Requirement - Report every line of the entries below that contains the word "Cursor", copying each such line in full. Case counts.

(Entries contained in a dataset)
[BEGIN]

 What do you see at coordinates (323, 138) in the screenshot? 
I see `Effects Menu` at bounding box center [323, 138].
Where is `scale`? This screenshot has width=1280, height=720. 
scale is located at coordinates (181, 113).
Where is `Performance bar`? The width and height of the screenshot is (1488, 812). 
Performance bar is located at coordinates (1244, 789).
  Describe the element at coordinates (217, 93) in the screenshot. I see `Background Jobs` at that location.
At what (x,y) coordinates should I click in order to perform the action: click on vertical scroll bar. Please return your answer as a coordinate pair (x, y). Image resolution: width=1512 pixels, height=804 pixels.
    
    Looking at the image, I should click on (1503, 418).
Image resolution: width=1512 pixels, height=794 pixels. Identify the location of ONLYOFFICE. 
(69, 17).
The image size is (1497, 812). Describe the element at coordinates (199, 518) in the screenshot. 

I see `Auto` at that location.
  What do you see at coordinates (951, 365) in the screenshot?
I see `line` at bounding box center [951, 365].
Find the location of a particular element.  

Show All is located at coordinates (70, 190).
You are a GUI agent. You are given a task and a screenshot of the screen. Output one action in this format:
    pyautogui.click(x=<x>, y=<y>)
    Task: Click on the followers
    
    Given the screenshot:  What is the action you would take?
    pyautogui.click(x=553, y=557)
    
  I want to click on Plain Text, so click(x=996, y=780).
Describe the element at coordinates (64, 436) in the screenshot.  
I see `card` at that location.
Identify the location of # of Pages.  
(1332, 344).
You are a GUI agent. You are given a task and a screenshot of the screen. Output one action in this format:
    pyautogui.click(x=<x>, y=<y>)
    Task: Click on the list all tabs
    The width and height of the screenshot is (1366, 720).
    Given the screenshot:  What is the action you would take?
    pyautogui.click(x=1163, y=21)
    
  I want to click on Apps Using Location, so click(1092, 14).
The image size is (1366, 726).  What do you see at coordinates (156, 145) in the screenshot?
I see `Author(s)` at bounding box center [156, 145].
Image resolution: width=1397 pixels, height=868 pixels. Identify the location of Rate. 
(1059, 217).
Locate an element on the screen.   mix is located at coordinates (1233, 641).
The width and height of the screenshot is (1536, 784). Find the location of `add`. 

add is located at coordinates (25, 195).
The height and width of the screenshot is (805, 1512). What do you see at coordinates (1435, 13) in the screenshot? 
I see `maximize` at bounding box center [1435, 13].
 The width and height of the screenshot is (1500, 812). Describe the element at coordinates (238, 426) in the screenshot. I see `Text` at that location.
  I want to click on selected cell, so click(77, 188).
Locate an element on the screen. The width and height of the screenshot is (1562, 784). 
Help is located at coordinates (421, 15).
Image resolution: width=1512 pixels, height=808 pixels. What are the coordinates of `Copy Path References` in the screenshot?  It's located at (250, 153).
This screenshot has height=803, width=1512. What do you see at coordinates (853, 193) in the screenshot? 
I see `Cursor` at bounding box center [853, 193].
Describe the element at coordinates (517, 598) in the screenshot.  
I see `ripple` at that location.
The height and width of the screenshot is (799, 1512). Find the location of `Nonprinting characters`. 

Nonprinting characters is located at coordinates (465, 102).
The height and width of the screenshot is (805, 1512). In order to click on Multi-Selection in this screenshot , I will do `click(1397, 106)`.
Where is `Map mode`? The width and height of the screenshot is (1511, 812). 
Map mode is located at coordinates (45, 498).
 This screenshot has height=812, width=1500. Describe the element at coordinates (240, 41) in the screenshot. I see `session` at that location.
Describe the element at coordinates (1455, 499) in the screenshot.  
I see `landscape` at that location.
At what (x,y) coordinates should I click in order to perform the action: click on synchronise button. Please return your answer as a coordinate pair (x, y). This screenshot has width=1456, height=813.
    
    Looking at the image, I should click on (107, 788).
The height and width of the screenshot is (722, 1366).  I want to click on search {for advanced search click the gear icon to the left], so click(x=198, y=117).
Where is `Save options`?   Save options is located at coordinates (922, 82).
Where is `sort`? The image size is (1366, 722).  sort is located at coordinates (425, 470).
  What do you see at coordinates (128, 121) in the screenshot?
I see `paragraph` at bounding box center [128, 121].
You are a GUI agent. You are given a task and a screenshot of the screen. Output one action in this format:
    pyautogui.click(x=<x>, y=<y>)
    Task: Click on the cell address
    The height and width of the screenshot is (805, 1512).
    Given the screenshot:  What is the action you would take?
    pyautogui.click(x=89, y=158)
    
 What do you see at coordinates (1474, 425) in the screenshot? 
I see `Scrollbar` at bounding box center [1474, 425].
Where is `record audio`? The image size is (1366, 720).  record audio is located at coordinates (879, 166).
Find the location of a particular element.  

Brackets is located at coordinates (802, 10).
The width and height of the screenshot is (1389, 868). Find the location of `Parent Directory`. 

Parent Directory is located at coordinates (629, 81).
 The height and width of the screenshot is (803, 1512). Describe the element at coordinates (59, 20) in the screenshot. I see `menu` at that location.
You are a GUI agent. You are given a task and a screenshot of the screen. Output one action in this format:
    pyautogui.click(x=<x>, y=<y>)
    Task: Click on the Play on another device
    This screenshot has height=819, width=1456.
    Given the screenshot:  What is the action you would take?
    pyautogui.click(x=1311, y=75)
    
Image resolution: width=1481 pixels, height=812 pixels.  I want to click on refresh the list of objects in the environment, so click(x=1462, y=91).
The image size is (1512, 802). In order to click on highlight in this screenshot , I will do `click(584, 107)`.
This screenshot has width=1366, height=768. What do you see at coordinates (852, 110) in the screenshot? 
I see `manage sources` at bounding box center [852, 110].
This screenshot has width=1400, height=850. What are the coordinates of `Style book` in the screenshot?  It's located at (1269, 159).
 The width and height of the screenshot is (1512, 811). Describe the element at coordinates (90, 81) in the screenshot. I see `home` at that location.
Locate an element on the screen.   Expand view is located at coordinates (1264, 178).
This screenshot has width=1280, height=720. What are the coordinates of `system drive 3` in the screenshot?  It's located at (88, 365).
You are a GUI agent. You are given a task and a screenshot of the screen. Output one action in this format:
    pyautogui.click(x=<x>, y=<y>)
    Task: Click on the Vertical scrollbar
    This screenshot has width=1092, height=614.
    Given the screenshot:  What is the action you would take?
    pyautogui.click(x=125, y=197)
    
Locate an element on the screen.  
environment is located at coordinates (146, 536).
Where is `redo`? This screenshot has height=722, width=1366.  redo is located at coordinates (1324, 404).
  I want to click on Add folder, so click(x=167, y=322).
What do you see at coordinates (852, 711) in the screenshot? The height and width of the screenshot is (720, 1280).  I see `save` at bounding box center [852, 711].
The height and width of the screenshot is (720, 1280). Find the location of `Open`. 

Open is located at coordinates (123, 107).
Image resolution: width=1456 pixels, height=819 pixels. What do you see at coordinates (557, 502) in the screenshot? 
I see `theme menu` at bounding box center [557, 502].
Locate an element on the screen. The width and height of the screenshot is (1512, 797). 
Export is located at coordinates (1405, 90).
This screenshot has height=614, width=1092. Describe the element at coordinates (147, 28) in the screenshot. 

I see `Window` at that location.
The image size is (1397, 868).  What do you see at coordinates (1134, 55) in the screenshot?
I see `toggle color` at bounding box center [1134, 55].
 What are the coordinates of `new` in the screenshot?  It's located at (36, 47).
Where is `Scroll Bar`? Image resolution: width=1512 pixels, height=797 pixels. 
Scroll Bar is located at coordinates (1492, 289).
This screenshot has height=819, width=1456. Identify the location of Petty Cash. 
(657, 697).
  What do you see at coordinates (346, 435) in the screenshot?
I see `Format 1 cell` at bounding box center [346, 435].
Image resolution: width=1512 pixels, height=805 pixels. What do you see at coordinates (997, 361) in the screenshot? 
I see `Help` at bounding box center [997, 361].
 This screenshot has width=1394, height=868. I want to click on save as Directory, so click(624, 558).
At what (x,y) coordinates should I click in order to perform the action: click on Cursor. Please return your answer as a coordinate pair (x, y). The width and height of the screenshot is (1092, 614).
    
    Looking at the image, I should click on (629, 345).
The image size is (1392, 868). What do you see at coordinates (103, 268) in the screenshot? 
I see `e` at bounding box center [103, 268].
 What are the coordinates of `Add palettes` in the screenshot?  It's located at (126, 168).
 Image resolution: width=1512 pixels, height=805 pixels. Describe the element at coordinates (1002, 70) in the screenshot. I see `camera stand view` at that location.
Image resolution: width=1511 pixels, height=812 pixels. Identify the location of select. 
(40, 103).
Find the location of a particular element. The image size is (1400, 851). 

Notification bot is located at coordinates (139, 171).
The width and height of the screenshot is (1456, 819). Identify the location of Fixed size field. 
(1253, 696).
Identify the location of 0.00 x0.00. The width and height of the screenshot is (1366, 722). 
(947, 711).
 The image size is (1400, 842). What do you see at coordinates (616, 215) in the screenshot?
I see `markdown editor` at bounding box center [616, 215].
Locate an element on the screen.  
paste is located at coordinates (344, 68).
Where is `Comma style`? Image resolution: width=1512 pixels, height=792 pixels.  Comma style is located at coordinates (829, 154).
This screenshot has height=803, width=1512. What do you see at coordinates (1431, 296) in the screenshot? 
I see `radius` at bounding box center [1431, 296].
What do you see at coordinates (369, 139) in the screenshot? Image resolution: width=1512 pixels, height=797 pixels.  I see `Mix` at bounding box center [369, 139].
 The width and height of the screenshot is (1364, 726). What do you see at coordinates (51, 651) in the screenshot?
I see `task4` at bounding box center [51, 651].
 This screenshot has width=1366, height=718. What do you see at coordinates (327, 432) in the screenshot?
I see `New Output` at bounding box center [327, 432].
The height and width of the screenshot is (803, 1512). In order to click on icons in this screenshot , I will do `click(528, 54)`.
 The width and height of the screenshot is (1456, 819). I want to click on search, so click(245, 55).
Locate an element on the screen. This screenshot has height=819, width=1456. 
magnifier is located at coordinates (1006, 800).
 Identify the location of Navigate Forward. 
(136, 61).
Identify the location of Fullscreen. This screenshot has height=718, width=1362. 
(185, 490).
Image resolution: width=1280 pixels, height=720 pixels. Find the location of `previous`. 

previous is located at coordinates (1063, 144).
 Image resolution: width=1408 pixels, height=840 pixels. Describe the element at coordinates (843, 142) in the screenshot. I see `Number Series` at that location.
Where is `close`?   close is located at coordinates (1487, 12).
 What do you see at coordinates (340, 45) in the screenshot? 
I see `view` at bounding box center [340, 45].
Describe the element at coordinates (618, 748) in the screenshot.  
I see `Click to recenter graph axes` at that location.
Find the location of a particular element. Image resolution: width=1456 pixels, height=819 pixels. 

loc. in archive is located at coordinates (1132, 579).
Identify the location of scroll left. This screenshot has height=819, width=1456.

[END]

Exercise answer -
I see `Cursor` at bounding box center [853, 193].
At what (x,y) coordinates should I click in order to perform the action: click on Cursor. Please return your answer as a coordinate pair (x, y). The width and height of the screenshot is (1092, 614).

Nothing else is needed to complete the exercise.